■ WORK TO BE COMPLETED:
Please copy the records again, starting at the line that contains "КОНТАКТИ (985, 175)" and ending at the last line of the records, with both ends included. Leave the pictures out of your answer.
*** DATA IN THIS EXERCISE ***
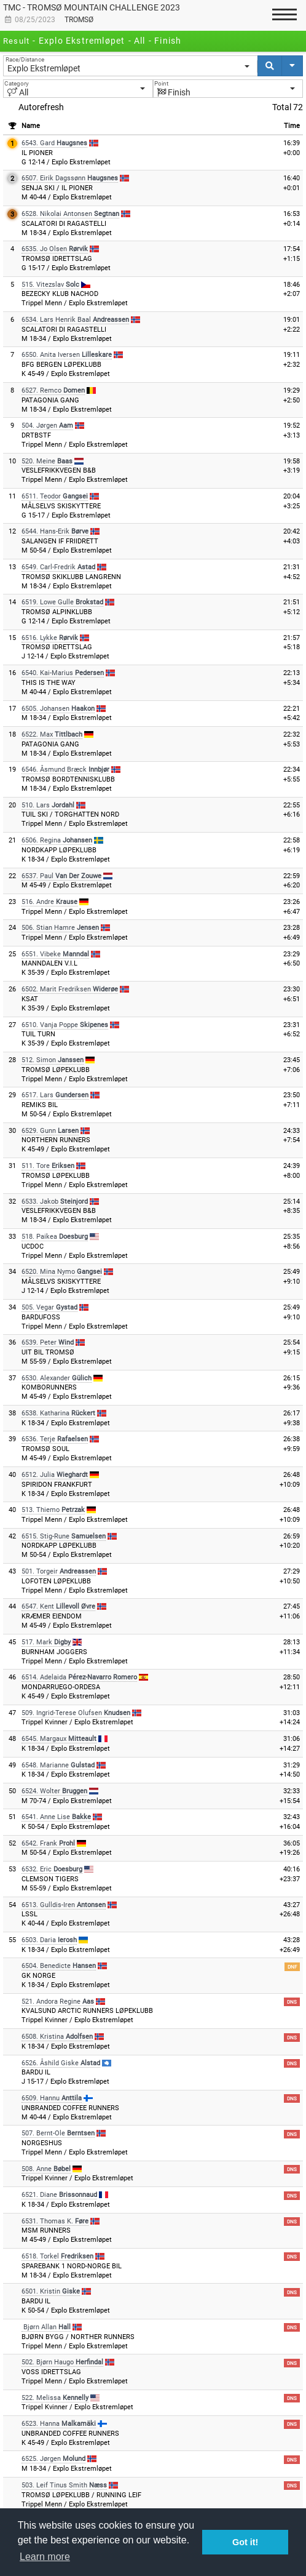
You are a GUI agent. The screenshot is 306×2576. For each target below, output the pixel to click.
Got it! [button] (245, 2542)
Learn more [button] (45, 2556)
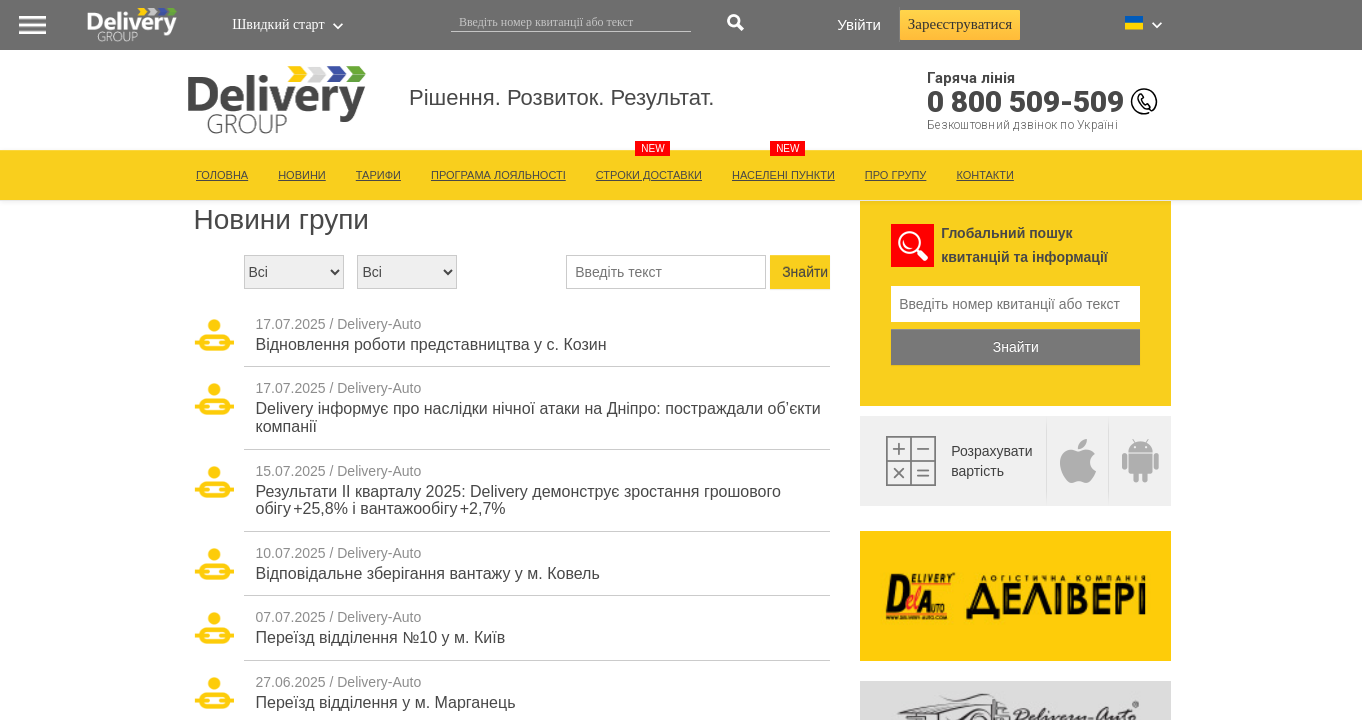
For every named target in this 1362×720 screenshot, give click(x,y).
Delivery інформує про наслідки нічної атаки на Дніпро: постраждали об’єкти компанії (538, 417)
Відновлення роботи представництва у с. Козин (431, 344)
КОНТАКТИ (985, 175)
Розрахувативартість (991, 461)
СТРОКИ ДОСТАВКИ (649, 175)
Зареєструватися (960, 24)
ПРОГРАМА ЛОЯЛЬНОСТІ (498, 175)
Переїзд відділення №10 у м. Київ (381, 637)
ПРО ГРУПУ (896, 175)
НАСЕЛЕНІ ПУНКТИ (783, 175)
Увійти (859, 24)
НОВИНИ (302, 175)
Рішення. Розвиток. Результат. (795, 114)
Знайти (1016, 347)
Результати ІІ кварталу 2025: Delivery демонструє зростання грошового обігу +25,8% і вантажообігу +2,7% (518, 500)
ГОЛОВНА (222, 175)
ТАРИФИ (378, 175)
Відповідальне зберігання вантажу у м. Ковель (428, 573)
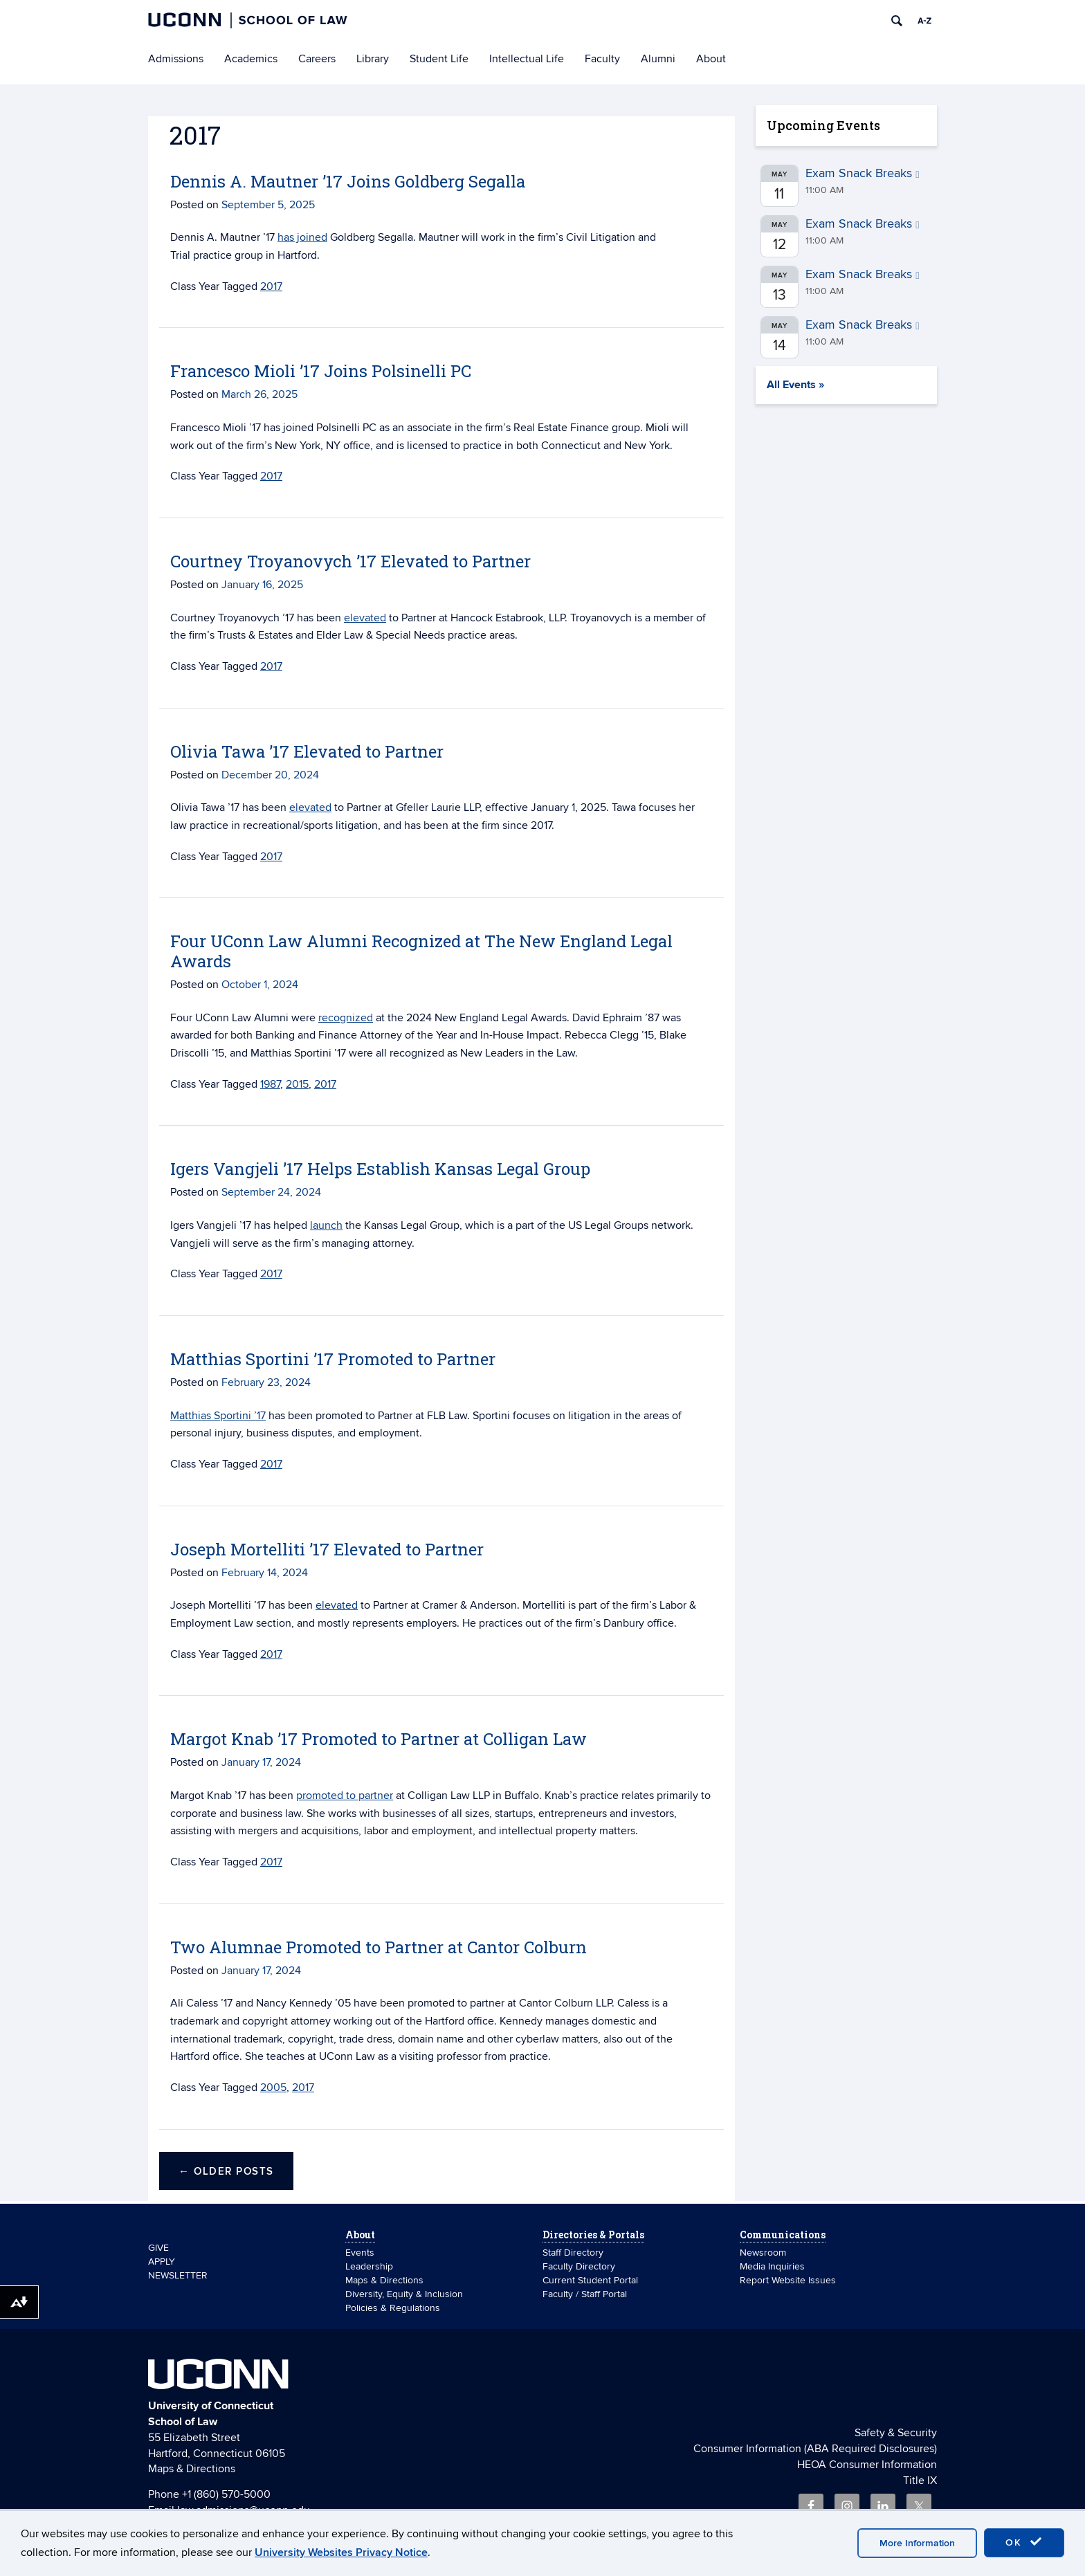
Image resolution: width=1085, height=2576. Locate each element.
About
***
■ EXERCISE OUTPUT:
КОНТАКТИ (985, 175)
Розрахувативартість (991, 461)
СТРОКИ ДОСТАВКИ (649, 175)
Зареєструватися (960, 24)
ПРОГРАМА ЛОЯЛЬНОСТІ (498, 175)
Переїзд відділення №10 у м. Київ (381, 637)
ПРО ГРУПУ (896, 175)
НАСЕЛЕНІ ПУНКТИ (783, 175)
Увійти (859, 24)
НОВИНИ (302, 175)
Рішення. Розвиток. Результат. (795, 114)
Знайти (1016, 347)
Результати ІІ кварталу 2025: Delivery демонструє зростання грошового обігу +25,8% і вантажообігу +2,7% (518, 500)
ГОЛОВНА (222, 175)
ТАРИФИ (378, 175)
Відповідальне зберігання вантажу у м. Ковель (428, 573)
Image resolution: width=1085, height=2576. Locate each element.
About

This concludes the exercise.